*Your instructions*
Find the line with "BerKon GmbH Wirtschaftsprüfungsgesellschaft" and the line with "Passion du train Hazebrouck (1603, 1038)" in the entries below; output exactly those two lines, every line between them, and no others.

[Stored records]
..........
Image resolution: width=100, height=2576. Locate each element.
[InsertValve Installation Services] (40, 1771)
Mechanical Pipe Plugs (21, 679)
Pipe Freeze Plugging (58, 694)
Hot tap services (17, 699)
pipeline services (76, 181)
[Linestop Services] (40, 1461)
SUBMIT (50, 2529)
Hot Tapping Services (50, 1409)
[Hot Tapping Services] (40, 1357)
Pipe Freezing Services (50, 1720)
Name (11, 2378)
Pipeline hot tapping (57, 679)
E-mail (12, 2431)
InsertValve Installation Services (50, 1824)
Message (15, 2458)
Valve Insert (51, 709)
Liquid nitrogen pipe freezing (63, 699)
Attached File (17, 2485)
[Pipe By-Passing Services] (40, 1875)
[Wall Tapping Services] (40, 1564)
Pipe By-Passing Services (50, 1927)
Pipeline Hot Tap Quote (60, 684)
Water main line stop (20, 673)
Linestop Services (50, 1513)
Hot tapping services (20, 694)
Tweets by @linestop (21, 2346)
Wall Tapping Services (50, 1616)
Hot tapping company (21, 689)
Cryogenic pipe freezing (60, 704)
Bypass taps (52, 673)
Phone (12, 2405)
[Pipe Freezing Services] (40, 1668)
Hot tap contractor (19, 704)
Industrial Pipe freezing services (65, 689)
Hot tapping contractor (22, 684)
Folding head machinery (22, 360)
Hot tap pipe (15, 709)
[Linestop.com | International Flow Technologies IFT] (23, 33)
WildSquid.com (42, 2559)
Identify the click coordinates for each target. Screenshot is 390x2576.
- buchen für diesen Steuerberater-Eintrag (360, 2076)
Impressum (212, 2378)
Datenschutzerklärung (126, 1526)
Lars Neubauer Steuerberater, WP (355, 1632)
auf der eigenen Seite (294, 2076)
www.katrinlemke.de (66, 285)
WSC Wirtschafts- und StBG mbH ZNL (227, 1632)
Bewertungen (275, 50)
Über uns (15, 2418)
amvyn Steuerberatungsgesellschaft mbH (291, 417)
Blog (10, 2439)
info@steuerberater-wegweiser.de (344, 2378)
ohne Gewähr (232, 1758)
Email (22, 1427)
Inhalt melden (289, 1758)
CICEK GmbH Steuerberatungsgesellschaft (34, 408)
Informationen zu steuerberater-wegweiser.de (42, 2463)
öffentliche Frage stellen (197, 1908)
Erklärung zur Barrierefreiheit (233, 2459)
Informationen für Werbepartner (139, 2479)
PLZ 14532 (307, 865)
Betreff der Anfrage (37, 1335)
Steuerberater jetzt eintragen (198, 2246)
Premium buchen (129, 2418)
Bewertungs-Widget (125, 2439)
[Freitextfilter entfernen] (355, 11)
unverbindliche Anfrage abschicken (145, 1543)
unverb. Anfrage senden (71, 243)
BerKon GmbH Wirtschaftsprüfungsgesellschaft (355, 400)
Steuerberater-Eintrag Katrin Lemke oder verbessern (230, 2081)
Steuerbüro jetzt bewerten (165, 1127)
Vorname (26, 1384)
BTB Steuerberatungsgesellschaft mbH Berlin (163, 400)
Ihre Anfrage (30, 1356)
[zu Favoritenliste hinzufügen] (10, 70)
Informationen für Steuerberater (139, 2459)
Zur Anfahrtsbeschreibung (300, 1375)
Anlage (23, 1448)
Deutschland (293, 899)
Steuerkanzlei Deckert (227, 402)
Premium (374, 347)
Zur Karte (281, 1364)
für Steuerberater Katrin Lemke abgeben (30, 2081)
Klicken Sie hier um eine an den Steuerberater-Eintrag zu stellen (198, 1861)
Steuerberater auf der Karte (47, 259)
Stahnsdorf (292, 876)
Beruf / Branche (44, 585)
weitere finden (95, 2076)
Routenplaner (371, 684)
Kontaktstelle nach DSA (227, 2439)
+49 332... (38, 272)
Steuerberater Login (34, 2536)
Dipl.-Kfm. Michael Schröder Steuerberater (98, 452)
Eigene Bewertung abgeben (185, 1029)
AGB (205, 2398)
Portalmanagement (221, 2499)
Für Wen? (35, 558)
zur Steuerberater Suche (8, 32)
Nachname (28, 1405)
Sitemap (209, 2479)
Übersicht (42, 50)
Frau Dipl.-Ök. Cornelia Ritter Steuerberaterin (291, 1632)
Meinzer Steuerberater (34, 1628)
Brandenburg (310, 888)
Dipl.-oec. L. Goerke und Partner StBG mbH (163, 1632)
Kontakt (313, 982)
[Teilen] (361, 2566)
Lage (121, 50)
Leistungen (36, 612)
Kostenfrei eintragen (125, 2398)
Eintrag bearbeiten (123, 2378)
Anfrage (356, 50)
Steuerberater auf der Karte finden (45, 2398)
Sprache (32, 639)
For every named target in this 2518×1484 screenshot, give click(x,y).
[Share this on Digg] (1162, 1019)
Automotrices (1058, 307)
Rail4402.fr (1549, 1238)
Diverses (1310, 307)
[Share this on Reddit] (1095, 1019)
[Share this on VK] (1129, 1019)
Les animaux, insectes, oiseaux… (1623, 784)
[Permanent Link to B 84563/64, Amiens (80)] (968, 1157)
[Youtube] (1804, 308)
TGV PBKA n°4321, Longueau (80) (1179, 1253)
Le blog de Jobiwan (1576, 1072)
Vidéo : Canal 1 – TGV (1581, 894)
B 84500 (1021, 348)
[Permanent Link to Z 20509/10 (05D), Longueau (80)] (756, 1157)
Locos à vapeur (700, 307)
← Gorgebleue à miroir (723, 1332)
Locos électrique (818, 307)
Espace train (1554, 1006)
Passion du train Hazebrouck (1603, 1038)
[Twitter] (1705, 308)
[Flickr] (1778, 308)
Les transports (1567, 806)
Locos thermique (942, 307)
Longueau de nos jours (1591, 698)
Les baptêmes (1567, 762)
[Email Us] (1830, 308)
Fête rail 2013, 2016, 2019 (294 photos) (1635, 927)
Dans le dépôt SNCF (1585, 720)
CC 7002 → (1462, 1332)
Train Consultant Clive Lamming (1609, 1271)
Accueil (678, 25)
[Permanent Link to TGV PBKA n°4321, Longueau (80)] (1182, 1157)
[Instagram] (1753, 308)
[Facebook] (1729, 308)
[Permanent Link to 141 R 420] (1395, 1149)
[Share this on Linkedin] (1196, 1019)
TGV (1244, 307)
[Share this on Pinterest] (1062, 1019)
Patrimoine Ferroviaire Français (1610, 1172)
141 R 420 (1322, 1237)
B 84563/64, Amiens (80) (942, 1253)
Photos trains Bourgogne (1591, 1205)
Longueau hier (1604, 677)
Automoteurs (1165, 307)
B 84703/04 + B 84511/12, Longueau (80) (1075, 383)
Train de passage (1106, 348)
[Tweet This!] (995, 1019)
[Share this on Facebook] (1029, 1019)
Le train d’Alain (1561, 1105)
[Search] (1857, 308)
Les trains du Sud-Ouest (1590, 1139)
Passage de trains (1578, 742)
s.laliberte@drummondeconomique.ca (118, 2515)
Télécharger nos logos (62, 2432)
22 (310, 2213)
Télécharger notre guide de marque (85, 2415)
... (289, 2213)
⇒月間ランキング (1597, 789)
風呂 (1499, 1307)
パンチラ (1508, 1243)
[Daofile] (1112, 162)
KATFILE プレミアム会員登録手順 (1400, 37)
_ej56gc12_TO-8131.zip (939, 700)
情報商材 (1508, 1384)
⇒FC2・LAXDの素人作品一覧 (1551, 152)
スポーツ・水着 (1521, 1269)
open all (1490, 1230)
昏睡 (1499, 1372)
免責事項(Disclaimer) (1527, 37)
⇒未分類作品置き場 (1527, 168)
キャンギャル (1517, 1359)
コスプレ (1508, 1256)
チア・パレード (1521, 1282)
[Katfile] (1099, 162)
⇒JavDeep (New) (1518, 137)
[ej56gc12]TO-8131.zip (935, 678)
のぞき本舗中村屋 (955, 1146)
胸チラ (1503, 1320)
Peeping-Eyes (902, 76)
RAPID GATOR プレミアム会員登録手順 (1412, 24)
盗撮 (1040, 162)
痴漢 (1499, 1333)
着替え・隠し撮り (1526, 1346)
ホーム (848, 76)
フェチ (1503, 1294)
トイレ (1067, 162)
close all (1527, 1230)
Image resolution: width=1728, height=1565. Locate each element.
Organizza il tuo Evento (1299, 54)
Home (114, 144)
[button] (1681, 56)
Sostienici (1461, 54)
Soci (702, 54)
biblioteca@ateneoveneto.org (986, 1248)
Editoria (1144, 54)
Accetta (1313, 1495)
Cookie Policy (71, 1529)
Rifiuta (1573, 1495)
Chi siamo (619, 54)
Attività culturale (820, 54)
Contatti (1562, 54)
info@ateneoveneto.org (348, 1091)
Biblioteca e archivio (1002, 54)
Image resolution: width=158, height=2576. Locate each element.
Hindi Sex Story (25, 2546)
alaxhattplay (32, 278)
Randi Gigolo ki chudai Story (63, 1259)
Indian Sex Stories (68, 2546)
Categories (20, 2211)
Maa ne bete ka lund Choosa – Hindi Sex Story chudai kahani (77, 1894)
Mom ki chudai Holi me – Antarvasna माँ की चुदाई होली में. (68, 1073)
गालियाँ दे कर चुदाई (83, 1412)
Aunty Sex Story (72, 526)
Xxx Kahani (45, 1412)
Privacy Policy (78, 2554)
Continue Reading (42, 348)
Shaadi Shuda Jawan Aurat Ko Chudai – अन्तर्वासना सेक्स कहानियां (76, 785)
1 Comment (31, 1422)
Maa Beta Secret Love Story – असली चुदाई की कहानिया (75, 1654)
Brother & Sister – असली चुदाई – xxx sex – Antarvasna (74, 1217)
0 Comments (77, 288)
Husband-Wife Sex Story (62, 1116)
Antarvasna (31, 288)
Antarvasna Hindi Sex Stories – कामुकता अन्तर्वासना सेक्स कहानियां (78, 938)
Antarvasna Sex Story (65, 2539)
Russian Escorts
..........
*Written response*
BerKon GmbH Wirtschaftsprüfungsgesellschaft (355, 400)
Steuerberater-Eintrag Katrin Lemke oder verbessern (230, 2081)
Steuerbüro jetzt bewerten (165, 1127)
Vorname (26, 1384)
BTB Steuerberatungsgesellschaft mbH Berlin (163, 400)
Ihre Anfrage (30, 1356)
[zu Favoritenliste hinzufügen] (10, 70)
Informationen für Steuerberater (139, 2459)
Zur Anfahrtsbeschreibung (300, 1375)
Anlage (23, 1448)
Deutschland (293, 899)
Steuerkanzlei Deckert (227, 402)
Premium (374, 347)
Zur Karte (281, 1364)
für Steuerberater Katrin Lemke abgeben (30, 2081)
Klicken Sie hier um eine an den Steuerberater-Eintrag zu stellen (198, 1861)
Steuerberater auf der Karte (47, 259)
Stahnsdorf (292, 876)
Beruf / Branche (44, 585)
weitere finden (95, 2076)
Routenplaner (371, 684)
Kontaktstelle nach DSA (227, 2439)
+49 332... (38, 272)
Steuerberater Login (34, 2536)
Dipl.-Kfm. Michael Schröder Steuerberater (98, 452)
Eigene Bewertung abgeben (185, 1029)
AGB (205, 2398)
Portalmanagement (221, 2499)
Für Wen? (35, 558)
zur Steuerberater Suche (8, 32)
Nachname (28, 1405)
Sitemap (209, 2479)
Übersicht (42, 50)
Frau Dipl.-Ök. Cornelia Ritter Steuerberaterin (291, 1632)
Meinzer Steuerberater (34, 1628)
Brandenburg (310, 888)
Dipl.-oec. L. Goerke und Partner StBG mbH (163, 1632)
Kontakt (313, 982)
[Teilen] (361, 2566)
Lage (121, 50)
Leistungen (36, 612)
Kostenfrei eintragen (125, 2398)
Eintrag bearbeiten (123, 2378)
Anfrage (356, 50)
Steuerberater auf der Karte finden (45, 2398)
Sprache (32, 639)
For every named target in this 2518×1484 screenshot, give click(x,y).
[Share this on Digg] (1162, 1019)
Automotrices (1058, 307)
Rail4402.fr (1549, 1238)
Diverses (1310, 307)
[Share this on Reddit] (1095, 1019)
[Share this on VK] (1129, 1019)
Les animaux, insectes, oiseaux… (1623, 784)
[Permanent Link to B 84563/64, Amiens (80)] (968, 1157)
[Youtube] (1804, 308)
TGV PBKA n°4321, Longueau (80) (1179, 1253)
Le blog de Jobiwan (1576, 1072)
Vidéo : Canal 1 – TGV (1581, 894)
B 84500 (1021, 348)
[Permanent Link to Z 20509/10 (05D), Longueau (80)] (756, 1157)
Locos à vapeur (700, 307)
← Gorgebleue à miroir (723, 1332)
Locos électrique (818, 307)
Espace train (1554, 1006)
Passion du train Hazebrouck (1603, 1038)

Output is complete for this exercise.